In collaboration with UCLA’s Dr. Xia Yang, the research team focused on white adipose tissue (WAT), the primary fat type responsible for midlife weight gain. By studying adipocyte progenitor cells (APCs) stem cells that mature into fat cells the team found that APCs from older mice generated much more fat when transplanted into young mice. In contrast, young APCs implanted in older mice produced little to no new fat.

“This is the first direct evidence that belly expansion with age is driven by the heightened activity of aged APCs,” said Dr. Adolfo Garcia-Ocana, co-author and chair of the Department of Molecular & Cellular Endocrinology at City of Hope. “While most adult stem cells slow down with age, APCs actually become more active aging enhances their fat-producing capacity.”

The team identified a new, age-specific subtype of APCs called committed preadipocytes, age-specific (CP-As), which emerge in midlife and drive the surge in fat cell formation. A signaling molecule known as leukemia inhibitory factor receptor (LIFR) was found to play a central role in this process, promoting CP-A development and belly fat expansion.
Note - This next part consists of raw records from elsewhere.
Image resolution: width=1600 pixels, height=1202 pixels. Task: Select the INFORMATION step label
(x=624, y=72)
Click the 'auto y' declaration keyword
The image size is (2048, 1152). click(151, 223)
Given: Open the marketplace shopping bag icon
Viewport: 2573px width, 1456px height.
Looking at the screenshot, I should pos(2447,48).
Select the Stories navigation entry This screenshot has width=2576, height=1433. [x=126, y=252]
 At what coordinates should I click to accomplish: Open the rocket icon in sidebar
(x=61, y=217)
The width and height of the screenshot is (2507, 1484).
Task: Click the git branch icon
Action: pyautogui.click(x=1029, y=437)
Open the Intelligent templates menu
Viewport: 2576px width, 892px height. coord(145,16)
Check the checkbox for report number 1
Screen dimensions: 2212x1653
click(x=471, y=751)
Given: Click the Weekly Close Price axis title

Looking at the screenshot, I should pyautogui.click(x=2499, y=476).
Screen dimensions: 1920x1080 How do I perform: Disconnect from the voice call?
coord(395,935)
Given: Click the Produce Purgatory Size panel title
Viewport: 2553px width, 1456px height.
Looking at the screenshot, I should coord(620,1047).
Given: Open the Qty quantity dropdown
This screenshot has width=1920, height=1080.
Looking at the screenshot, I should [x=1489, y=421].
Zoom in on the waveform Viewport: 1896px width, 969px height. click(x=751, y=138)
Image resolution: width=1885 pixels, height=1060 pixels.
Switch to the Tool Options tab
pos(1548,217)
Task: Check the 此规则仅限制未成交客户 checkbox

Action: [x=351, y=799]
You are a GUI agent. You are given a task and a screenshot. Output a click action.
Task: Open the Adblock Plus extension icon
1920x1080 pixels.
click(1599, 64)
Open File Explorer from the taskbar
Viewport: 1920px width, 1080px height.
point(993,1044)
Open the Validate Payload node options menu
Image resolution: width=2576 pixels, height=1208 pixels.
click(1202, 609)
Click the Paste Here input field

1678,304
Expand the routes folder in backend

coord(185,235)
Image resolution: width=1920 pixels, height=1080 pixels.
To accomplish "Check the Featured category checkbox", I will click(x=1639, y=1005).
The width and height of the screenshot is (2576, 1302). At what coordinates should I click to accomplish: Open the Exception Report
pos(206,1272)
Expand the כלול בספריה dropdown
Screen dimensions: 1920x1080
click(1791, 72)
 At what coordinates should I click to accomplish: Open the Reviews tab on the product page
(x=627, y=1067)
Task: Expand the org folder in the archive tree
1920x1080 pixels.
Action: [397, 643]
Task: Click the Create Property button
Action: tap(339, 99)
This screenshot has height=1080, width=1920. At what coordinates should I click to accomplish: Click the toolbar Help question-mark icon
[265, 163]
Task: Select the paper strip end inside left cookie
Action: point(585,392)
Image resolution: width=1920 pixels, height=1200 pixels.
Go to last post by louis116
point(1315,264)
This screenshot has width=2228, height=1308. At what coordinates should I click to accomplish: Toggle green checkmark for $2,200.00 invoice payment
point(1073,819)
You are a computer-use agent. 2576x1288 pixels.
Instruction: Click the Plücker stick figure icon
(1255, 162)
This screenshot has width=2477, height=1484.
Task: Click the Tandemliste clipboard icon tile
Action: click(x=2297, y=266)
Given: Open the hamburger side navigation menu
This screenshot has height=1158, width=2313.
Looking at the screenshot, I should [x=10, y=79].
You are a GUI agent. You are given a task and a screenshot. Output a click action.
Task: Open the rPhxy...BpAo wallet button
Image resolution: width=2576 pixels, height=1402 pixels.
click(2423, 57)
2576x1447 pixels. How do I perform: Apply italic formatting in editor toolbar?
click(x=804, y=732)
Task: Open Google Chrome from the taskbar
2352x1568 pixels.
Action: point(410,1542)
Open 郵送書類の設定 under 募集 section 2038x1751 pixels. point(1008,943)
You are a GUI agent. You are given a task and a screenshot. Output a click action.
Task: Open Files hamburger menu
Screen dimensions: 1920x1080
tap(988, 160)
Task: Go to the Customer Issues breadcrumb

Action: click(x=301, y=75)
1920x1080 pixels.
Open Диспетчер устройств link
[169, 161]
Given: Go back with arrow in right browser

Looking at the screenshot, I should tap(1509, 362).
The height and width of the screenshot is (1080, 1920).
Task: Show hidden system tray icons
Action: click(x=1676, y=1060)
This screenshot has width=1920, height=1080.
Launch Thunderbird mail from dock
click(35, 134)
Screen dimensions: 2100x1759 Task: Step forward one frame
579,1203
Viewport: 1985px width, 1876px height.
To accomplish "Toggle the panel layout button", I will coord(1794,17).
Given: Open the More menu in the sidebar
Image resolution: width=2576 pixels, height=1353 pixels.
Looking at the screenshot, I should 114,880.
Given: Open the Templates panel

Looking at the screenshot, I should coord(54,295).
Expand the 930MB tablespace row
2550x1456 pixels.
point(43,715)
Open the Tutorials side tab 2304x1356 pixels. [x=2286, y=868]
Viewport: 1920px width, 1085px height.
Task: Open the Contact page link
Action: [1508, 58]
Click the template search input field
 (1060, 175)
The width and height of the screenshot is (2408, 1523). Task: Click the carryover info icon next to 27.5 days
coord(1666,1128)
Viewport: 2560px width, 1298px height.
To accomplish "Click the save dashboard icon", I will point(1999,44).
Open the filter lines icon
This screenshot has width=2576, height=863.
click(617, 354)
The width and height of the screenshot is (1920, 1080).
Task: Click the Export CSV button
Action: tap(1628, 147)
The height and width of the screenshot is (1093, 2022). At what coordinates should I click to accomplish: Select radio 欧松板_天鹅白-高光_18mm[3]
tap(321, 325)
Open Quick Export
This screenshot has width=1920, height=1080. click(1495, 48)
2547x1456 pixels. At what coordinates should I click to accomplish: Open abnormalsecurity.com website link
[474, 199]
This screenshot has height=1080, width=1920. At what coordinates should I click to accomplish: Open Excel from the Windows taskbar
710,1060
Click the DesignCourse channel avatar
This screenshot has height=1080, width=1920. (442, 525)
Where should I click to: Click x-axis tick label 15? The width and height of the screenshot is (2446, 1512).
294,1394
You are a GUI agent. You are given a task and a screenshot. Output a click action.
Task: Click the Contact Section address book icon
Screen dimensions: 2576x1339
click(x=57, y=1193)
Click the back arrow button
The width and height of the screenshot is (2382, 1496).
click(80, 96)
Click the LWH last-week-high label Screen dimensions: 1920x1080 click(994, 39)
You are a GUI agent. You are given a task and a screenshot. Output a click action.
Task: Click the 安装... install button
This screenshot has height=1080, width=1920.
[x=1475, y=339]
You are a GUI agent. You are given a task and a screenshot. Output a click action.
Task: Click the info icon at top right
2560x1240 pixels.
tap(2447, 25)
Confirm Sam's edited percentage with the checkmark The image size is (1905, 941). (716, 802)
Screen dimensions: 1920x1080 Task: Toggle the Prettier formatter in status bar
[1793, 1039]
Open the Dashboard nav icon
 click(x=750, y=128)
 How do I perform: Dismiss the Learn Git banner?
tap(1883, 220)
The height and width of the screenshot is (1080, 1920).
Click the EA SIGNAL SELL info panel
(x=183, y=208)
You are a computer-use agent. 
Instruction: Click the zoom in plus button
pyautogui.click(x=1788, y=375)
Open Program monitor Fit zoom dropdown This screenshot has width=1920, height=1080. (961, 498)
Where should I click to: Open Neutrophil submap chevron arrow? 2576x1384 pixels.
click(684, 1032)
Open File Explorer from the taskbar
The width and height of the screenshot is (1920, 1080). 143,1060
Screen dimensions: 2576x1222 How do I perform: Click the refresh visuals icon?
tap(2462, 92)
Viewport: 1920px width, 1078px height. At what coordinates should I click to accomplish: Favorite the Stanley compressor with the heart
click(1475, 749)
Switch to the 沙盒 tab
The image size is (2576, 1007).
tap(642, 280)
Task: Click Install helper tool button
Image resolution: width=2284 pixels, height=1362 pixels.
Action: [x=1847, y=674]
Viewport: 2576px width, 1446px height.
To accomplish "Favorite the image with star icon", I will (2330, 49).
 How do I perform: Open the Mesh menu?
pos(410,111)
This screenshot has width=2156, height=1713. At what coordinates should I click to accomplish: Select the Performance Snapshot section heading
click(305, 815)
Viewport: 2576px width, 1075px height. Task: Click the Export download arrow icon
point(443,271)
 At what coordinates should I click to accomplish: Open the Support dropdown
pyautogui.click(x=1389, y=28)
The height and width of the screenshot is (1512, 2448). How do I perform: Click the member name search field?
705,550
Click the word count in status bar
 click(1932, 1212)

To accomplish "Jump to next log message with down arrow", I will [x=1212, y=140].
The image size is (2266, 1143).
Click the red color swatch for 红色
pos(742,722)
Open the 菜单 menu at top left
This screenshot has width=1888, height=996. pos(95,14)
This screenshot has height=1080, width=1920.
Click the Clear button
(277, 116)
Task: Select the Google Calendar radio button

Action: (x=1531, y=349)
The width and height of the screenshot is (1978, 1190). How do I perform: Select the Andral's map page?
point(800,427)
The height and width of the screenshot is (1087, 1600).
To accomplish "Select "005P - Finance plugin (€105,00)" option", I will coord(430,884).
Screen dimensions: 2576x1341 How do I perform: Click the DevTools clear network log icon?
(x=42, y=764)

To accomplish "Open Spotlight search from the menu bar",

“Our study found that while young organisms don’t rely on LIFR to generate fat, older ones do,” Wang explained. “LIFR appears to be the switch that activates these potent CP-A cells in aging tissues.”

Using single-cell RNA sequencing on human fat tissue samples from donors of varying ages, researchers also identified CP-A cells in humans, confirming their heightened fat-forming potential in middle-aged individuals.

“Our findings underscore the importance of managing new fat cell formation to address age-related obesity,” Wang said. “Targeting CP-A cells could lead to new treatments that reduce belly fat and improve overall metabolic health and longevity.”

The study was led by first authors Dr. Guan Wang of City of Hope and Dr. Gaoyan Li of UCLA. Future research will explore ways to track CP-A cells in living organisms and develop therapies to suppress or eliminate them, potentially helping to slow age-related weight gain and its associated health risks.